Texto dado:

*-*-*

¿Vamos a ver debatir con altura, este domingo, los grandes problemas de la nación? Muy probablemente no. En tiempos de elecciones, la política es una sucesión de imágenes y de consignas, dirigida a los sentimientos, no a la inteligencia. Raras veces es un ejercicio de persuasión. Está determinada por las reglas que dominan la exposición de los candidatos a los medios de comunicación, en particular la televisión. Ganará el mejor actor.
En el pasado, los medios tenían formas más rudimentarias de captar la voz de los personajes públicos: la memoria, la libreta, el micrófono. Hoy la captan, junto con su imagen, en la pantalla. Los políticos han tenido así que dejar de ser lo que fueron antes: oradores, para ser lo que son ahora: actores. Dar un discurso y participar en un debate son ejercicios muy distintos. Los discursos son argumentos que buscan transmitir de la forma más clara las ideas del orador, y tienen sus virtudes y sus defectos: son ordenados, pero también son fríos. Los debates, en cambio, son obras de teatro que presentan en escena a los actores, y tienen a su vez sus virtudes y sus defectos: son menos ordenados, pero por lo general más cálidos. Los discursos privilegian el propósito de transmitir un pensamiento; los debates, el de dar a conocer un personaje. Los debates son un espectáculo en el que brillan más los gestos que las ideas.
A veces ocurre que los candidatos ganan el debate, pero pierden la elección. Existen ejemplos de toda clase en la historia de los debates presidenciales. En Estados Unidos, Reagan, el actor de Hollywood, ganó ante Carter el debate de 1980 gracias a sus habilidades histriónicas, pero perdió ante Mondale el debate de 1984, cuando su contrincante, un hábil parlamentario, lo hizo ver realmente mal —inseguro, despistado— al frente del gobierno en Washington. En el primer caso ganó el debate y la elección; en el segundo, perdió el debate y ganó la elección. Perder y ganar así es, de hecho, bastante común en Estados Unidos. En la elección de 2000, Gore ganó el debate a Bush, cuya mediocridad intelectual, comparada con el refinamiento de su contrincante, suscitó, sin embargo, una especie de confianza en el elector promedio (y mediocre) de Estados Unidos.
Ganar el debate y perder la elección es frecuente, también, en Europa. En Alemania, por ejemplo, Schröder le ganó claramente el debate a Merkel en 2005: ofreció cifras más precisas, proyectó mejor su personalidad, pero perdió la elección porque pesó demasiado la crisis económica que padecía el país. Más cerca de nosotros, Alan García, un gran orador, le ganó el debate a Alejandro Toledo en 2001, pero perdió la elección. Perú tiene, por cierto, el ejemplo más espectacular del perdedor que gana la elección. En 1990, Vargas Llosa hizo pedazos a Fujimori, quien tenía incluso escritas sus respuestas a las preguntas que le hacían frente a las cámaras de televisión. Así lo percibieron todos los peruanos. Pero en la elección, pocos días después, Fujimori arrolló a Vargas Llosa. La conclusión es obvia, aunque también desalentadora: en los debates que preceden la elección presidencial, el mejor no siempre gana y, cuando gana, su triunfo no le garantiza la victoria el día de los comicios.

*-*-*

(Datos recopilados)
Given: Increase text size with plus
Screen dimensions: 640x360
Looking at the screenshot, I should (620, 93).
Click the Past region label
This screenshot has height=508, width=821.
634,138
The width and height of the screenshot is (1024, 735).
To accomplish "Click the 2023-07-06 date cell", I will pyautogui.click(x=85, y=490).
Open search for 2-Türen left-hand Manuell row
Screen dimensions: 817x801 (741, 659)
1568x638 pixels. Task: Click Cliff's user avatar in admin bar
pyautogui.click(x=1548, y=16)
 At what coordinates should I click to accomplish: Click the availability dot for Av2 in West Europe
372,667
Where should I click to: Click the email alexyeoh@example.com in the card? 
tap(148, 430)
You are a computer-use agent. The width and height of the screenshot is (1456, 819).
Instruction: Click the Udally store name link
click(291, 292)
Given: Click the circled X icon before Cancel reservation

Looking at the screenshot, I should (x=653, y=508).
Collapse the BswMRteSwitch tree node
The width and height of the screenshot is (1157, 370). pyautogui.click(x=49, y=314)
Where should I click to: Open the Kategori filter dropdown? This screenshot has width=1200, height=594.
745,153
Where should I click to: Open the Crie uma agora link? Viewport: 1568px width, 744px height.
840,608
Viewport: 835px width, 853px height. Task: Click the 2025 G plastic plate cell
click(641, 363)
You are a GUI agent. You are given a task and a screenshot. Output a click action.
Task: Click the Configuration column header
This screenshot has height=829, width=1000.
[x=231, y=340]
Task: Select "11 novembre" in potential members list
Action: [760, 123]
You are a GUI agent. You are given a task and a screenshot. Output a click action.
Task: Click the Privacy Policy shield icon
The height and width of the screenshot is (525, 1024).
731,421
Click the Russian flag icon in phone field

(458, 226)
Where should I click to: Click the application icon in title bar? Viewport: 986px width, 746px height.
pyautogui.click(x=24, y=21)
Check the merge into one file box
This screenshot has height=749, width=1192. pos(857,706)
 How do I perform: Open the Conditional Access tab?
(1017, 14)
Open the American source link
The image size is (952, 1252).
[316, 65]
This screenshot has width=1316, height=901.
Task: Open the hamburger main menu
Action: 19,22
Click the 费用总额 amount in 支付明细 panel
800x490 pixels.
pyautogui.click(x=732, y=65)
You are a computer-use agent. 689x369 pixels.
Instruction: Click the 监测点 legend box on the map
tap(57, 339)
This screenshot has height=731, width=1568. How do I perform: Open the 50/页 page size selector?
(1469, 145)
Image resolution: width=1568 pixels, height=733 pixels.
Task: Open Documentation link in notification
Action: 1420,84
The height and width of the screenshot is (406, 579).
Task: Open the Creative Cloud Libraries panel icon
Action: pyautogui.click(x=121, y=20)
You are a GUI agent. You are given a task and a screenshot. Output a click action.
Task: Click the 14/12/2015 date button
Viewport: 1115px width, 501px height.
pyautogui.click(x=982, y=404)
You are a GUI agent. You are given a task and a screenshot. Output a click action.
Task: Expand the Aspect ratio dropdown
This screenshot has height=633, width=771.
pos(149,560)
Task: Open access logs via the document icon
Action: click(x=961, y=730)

*-*-*

Qué hay que hacer: Vuelve a escribir, sin cambiar nada, el fragmento del texto sobre los debates electorales que empieza con las palabras «A veces ocurre» y acaba con «de Estados Unidos.». Las entradas son un material aparte del texto.

Respuesta:
A veces ocurre que los candidatos ganan el debate, pero pierden la elección. Existen ejemplos de toda clase en la historia de los debates presidenciales. En Estados Unidos, Reagan, el actor de Hollywood, ganó ante Carter el debate de 1980 gracias a sus habilidades histriónicas, pero perdió ante Mondale el debate de 1984, cuando su contrincante, un hábil parlamentario, lo hizo ver realmente mal —inseguro, despistado— al frente del gobierno en Washington. En el primer caso ganó el debate y la elección; en el segundo, perdió el debate y ganó la elección. Perder y ganar así es, de hecho, bastante común en Estados Unidos. En la elección de 2000, Gore ganó el debate a Bush, cuya mediocridad intelectual, comparada con el refinamiento de su contrincante, suscitó, sin embargo, una especie de confianza en el elector promedio (y mediocre) de Estados Unidos.